> **Text block**
■ ■ ■ ■ ■

Happy Easter! You know, I’ve really come to love Easter more
and more in recent years. It may not match
up well to the emotional buildup and quiet holiness of Christmas, but I’m
learning that its meaning is far more revolutionary than I’d ever realized.
For years I
thought that the Resurrection was mainly a symbol that life goes on, that God
gives us a second chance. If something comes to life that once was dead, it must
be sharing that “Jesus-spark” that keeps hope alive when everything looks dead.
(Never a big fan of peeps and chicks,
but certainly dormant flowers that bloom in the spring made a fine symbol of
Easter.) And Resurrection must be the proof of an afterlife, that there’s more
to existence than this earthly plane.
And although
I am one of those people that believes in the bodily resurrection, I didn’t
quite know how to respond to the assertion that “Life just doesn’t work that
way; resurrection is scientifically impossible.” So Easter mostly had a “Don’t give up hope” encouragement
to it, and I mined that as deeply as I could.
Well, that’s
not deep enough, not by a long shot. It
may be all of the above (except maybe the afterlife proof), but it’s so much
more.
Now I see,
for example, that science is the study of repeatable events. History, on the
other hand, is the study of non-repeatable events. History is the accumulation of
events that happen that we don’t insist
on being subject to scientific examination.
We use different means of verifying their having happened. Scripture,
tradition, reason and experience can all bear witness to the likelihood of a
bodily Resurrection. So I believe that resurrection may or may not qualify as a
scientific event, but it definitely qualifies as a historical one.

■ ■ ■ ■ ■

> **Given material**
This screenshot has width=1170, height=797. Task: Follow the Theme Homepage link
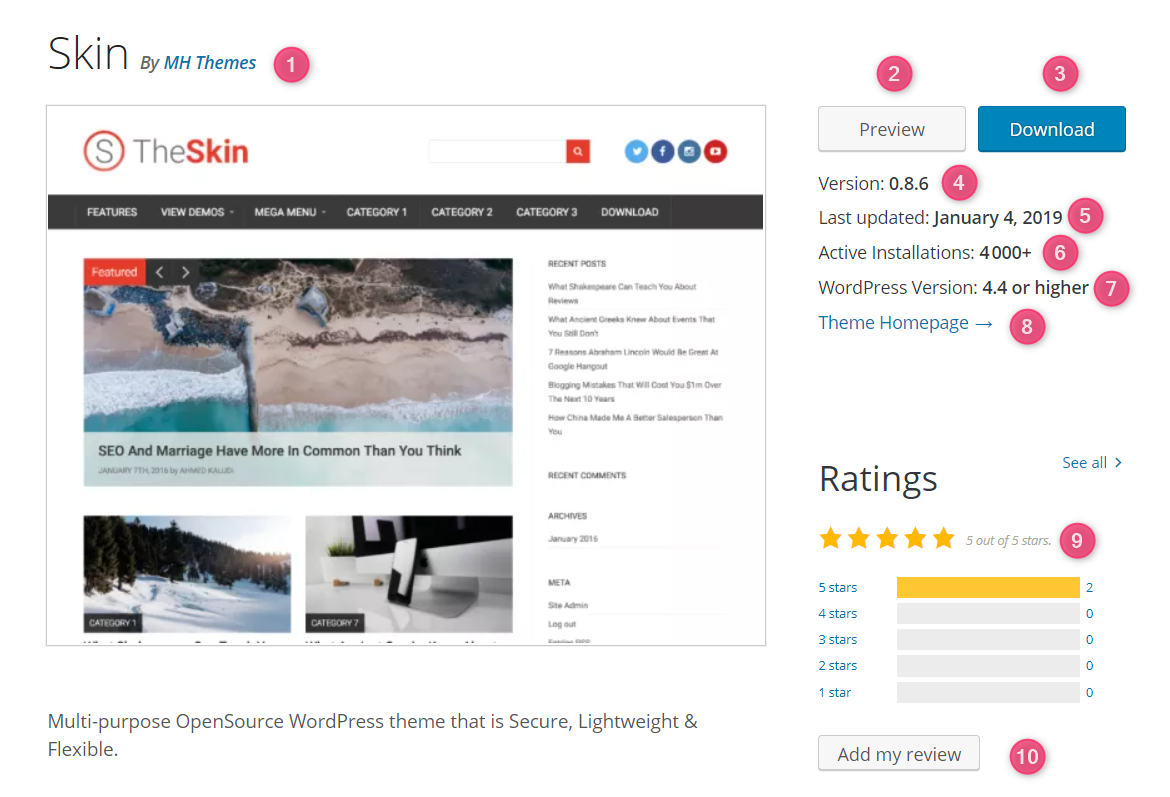pos(905,323)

■ ■ ■ ■ ■

> **Exercise set**
(A) In the Easter reflection, what does the writer say history is the study of?
(B) Please continue the Easter reflection, picking up after its final sentence.

> **Results for each task**
(A) Non-repeatable events.

(B)
Now I’ve
come to see the resurrection of Jesus as the in-breaking of God’s New Creation. It’s the inaugural weekend of a new and
unprecedented reality. We have been in a
fundamentally different order of creation since that Sunday ages ago. “Our old history ends with the cross; our new
history begins with the resurrection.” (Watchman Nee)
Our world is
qualitatively different now.
Now I see that we live
in “a new world order, [one which] has opened up in the midst of the present
one. God’s future has arrived in the present in the person of the risen Jesus,
summoning everybody to become people of the future.” (N. T. Wright) God’s
future is one in which the dead are raised. It is the future in which sin and death
lose their power. In God’s future our battered planet is renewed, justice
becomes the norm, all reconciliations are accomplished, our human bodies are
remade, and the knowledge of God is rewritten on every human heart.
God’s future
is the one consistently proclaimed throughout the Bible. And it’s a future that happens here – not in
heaven, but on earth as it is in heaven.
The reality
of the resurrection removes this ideal from “Wouldn’t it be nice…?” and places
it squarely in the realm of “This will be.” That’s why it summons every one of us to
become “people of the future.” This is
what’s before us, so why not start living it now? Why play by the rules of a losing
contest?
If you want
to live a life that endures and counts for something, remember: “The entire plan for the future,”
said Billy Graham, “has its key in the resurrection.” That key will open more
doors than we ever realized before.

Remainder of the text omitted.